The Catholic teaching on chastity, like our other teachings on how we are to treat our neighbor, stems from the belief that our neighbor is “another Christ” to us. We are to give them the reverence we would give Christ. That’s why we have laws against adultery and pornography, and all the other laws in our social teaching. One of the ways in which we treat people like another Christ is by not doing them the indignity of deliberately acting in a way that entices them to commit a sin, and that’s something we need to think about. I’m not saying these particular ladies were doing that, mind you, but if you ever find yourself in hot pants trying to convince someone to sin you ought to stop.

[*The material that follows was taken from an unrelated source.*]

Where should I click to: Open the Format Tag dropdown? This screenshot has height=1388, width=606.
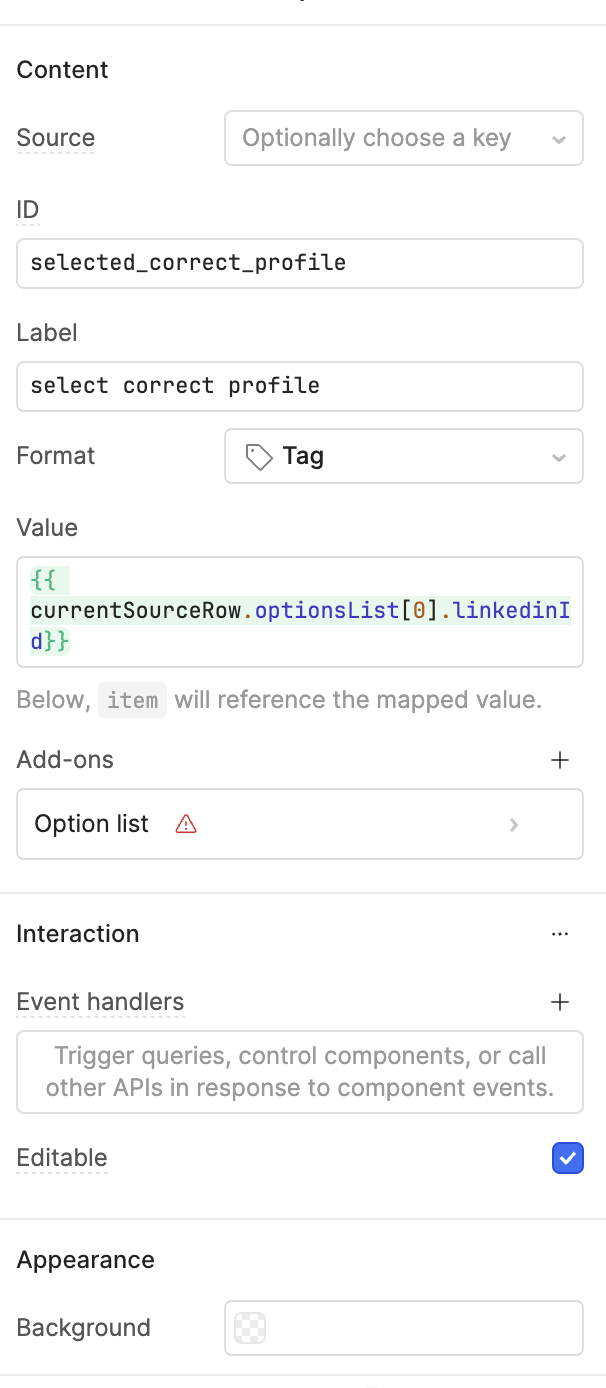point(404,456)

Even more importantly, we treat our neighbor like another Christ by trying to see and revere Christ in them, even when they’re not acting Christlike. I am remarkably bad at that. Most everyone is. May God have mercy on all sinners, of whom I am the first. But no matter how bad my example, what I’m saying is true. If you see someone whom you believe to be “not respecting herself,” that’s not an invitation for you to despise them as well. Particularly if you’re a priest disrespecting women by shaming them and being a near occasion for others.
People who don’t know this shouldn’t be teaching “gentlemen” about dating.
And that’s why I’m concerned with Father Leo. Because I found out recently that he’s the one who is going to give the keynote speech at the youth conference this year in the Diocese of Steubenville. Steubenville has gotten enough bad press for disrespect of women lately. I don’t think this is a prudent choice of theirs. Priests marketed as speakers to the youth need to know how to help the youth to be better, not give young men excuses to act like pigs.
People are good enough at that as it is.